Eine aktuelle Entdeckung in Longtan in der Provinz Yunnan, Südwestchina, stellt etablierte Ansichten über die menschliche Technologieentwicklung in Ostasien während des Mittelpaläolithikums in Frage. Archäologen haben Steinwerkzeuge freigelegt, die 50.000 bis 60.000 Jahre alt sind und eine auffallende Ähnlichkeit mit dem Quina-Werkzeugstil aufweisen, der mit Neandertalern in Europa in Verbindung gebracht wird.
Das Quina-System beinhaltet die Herstellung dicker, asymmetrischer Abschläge, die zu robusten Schabern mit stark bearbeiteten Kanten geformt werden. Diese Werkzeuge, die typischerweise an Neandertaler-Fundstätten in Europa gefunden werden, wurden für Aufgaben wie die Bearbeitung von Fleisch, Tierhäuten, Knochen, Geweihen und Holz verwendet. Die Fundstätte Longtan lieferte nicht nur die Schaber, sondern auch Kerne und Abschläge, die bei ihrer Herstellung entstanden sind, was das Vorhandensein eines vollständigen Quina-Technologiesystems bestätigt.
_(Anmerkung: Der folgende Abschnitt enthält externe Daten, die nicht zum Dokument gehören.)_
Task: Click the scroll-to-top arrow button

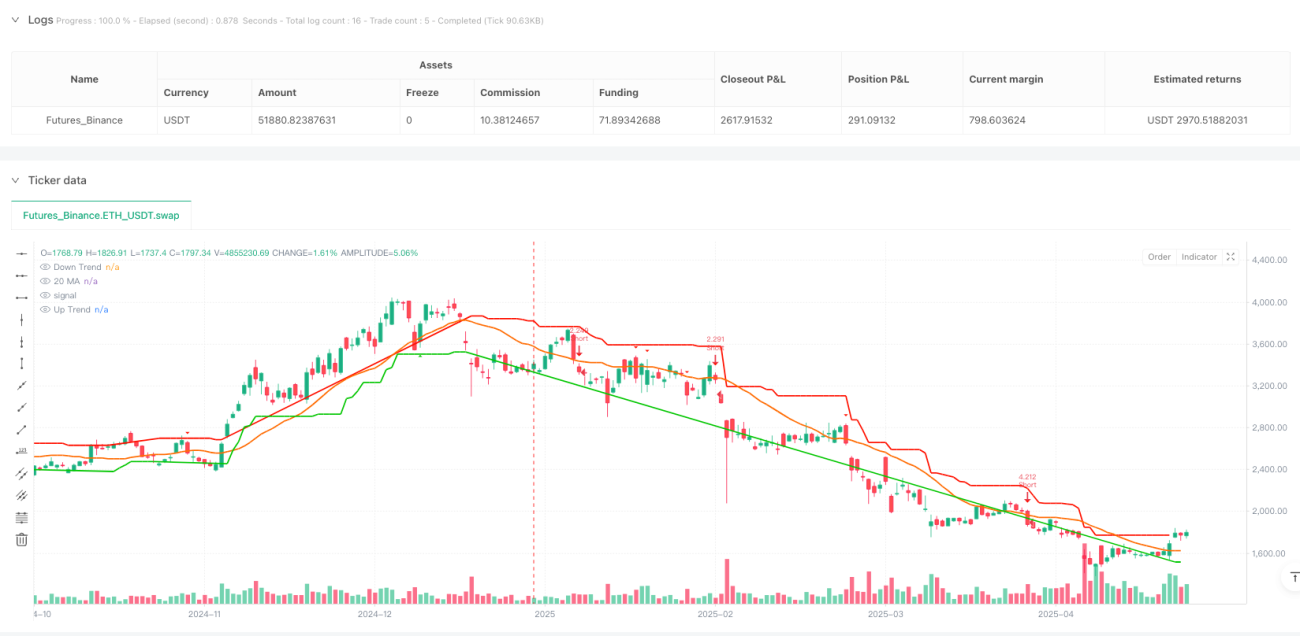Action: [1294, 577]
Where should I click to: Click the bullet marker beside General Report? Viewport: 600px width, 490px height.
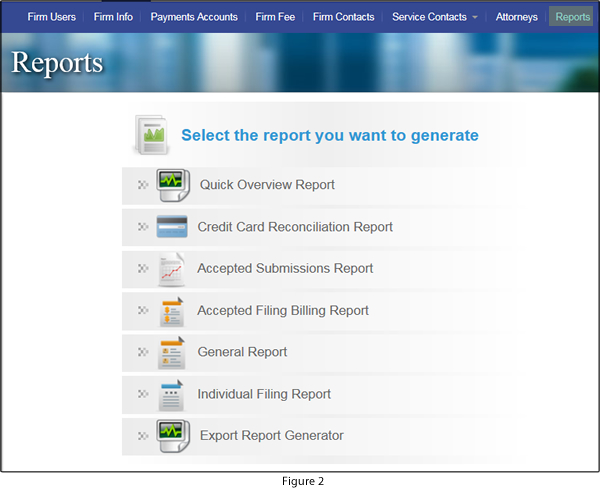pyautogui.click(x=142, y=353)
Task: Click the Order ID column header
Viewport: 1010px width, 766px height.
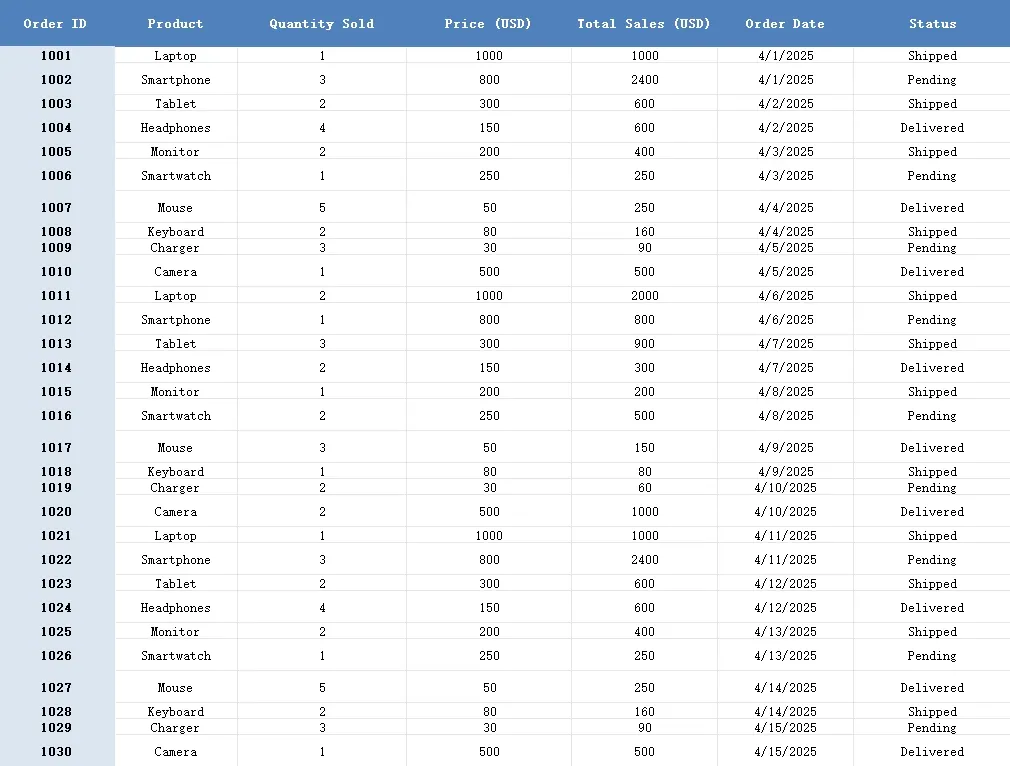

Das Vorhandensein von Quina-Werkzeugen in China, Tausende von Kilometern östlich bekannter Neandertaler-Lebensräume, wirft interessante Fragen auf. Forscher ziehen mehrere Möglichkeiten in Betracht: Neandertaler könnten weiter nach Osten gewandert sein als bisher angenommen, eine andere menschliche Spezies wie die Denisova-Menschen könnte unabhängig voneinander ähnliche Werkzeugtechniken entwickelt haben, oder die Technologie könnte sich durch den Kontakt zwischen verschiedenen Gruppen verbreitet haben. Diese Entdeckung, die in der Zeitschrift *Proceedings of the National Academy of Sciences* detailliert beschrieben wird, deutet darauf hin, dass Ostasien während des Mittelpaläolithikums nicht technologisch stagnierte, wie bisher angenommen, und unterstreicht die Notwendigkeit, die Komplexität der menschlichen Evolution und des kulturellen Austauschs in der Region neu zu bewerten.